TASK TO CARRY OUT
Count the lines in the listing below that contain the word "This", and give only that number.

Listing for locating displayed items:
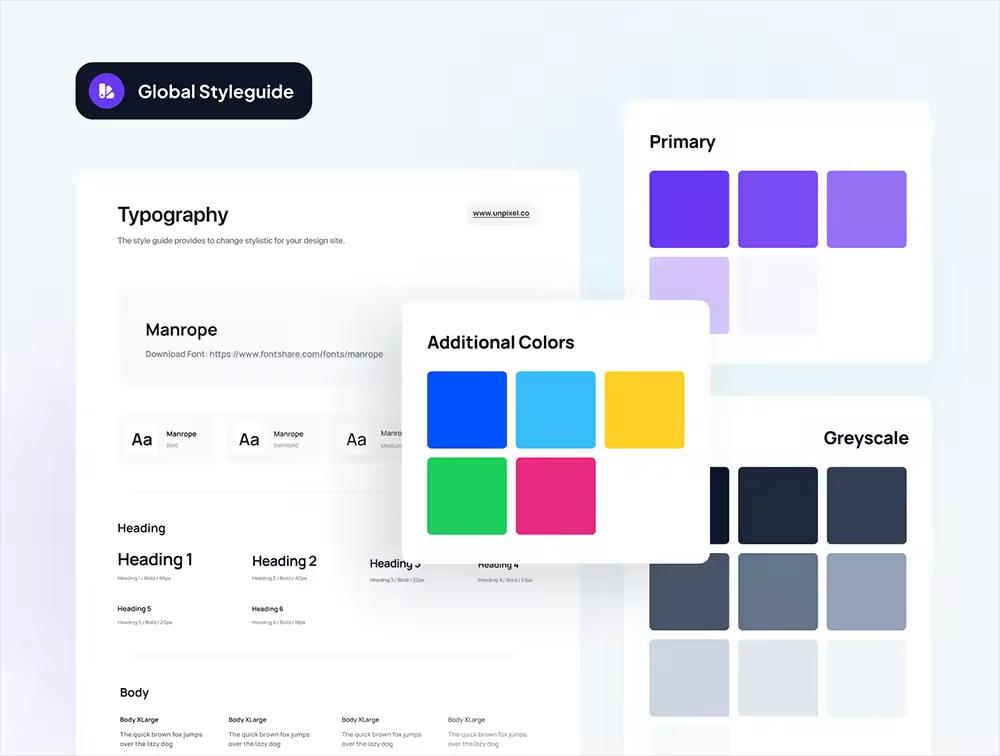Select the middle purple swatch in Primary's top row
This screenshot has width=1000, height=756.
coord(777,209)
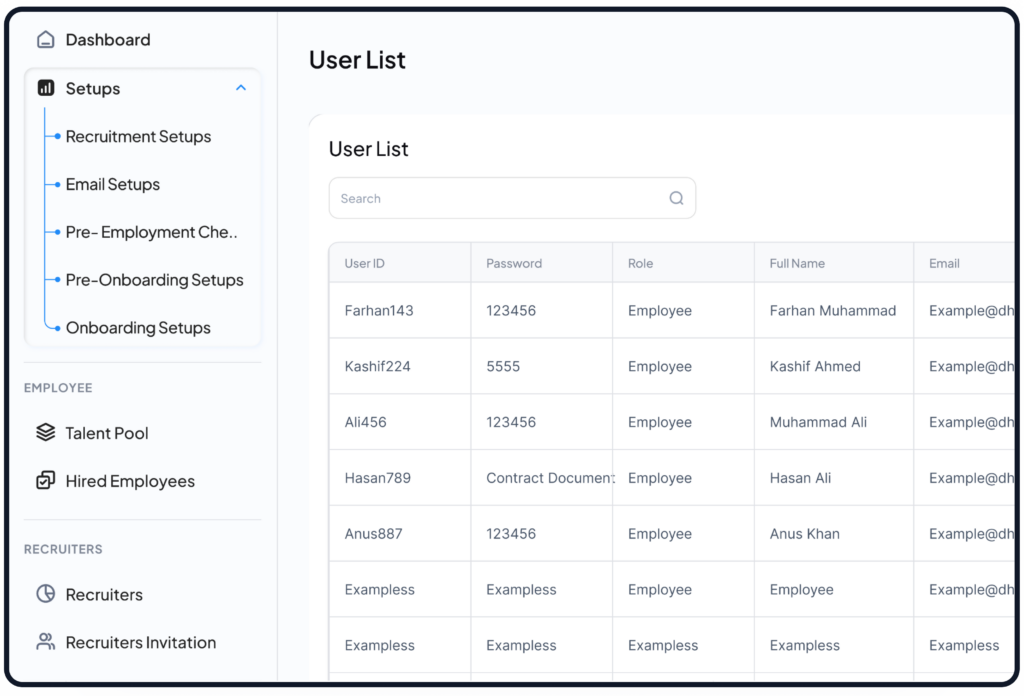Sort by the User ID column header
1024x696 pixels.
[x=365, y=264]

REPLY
1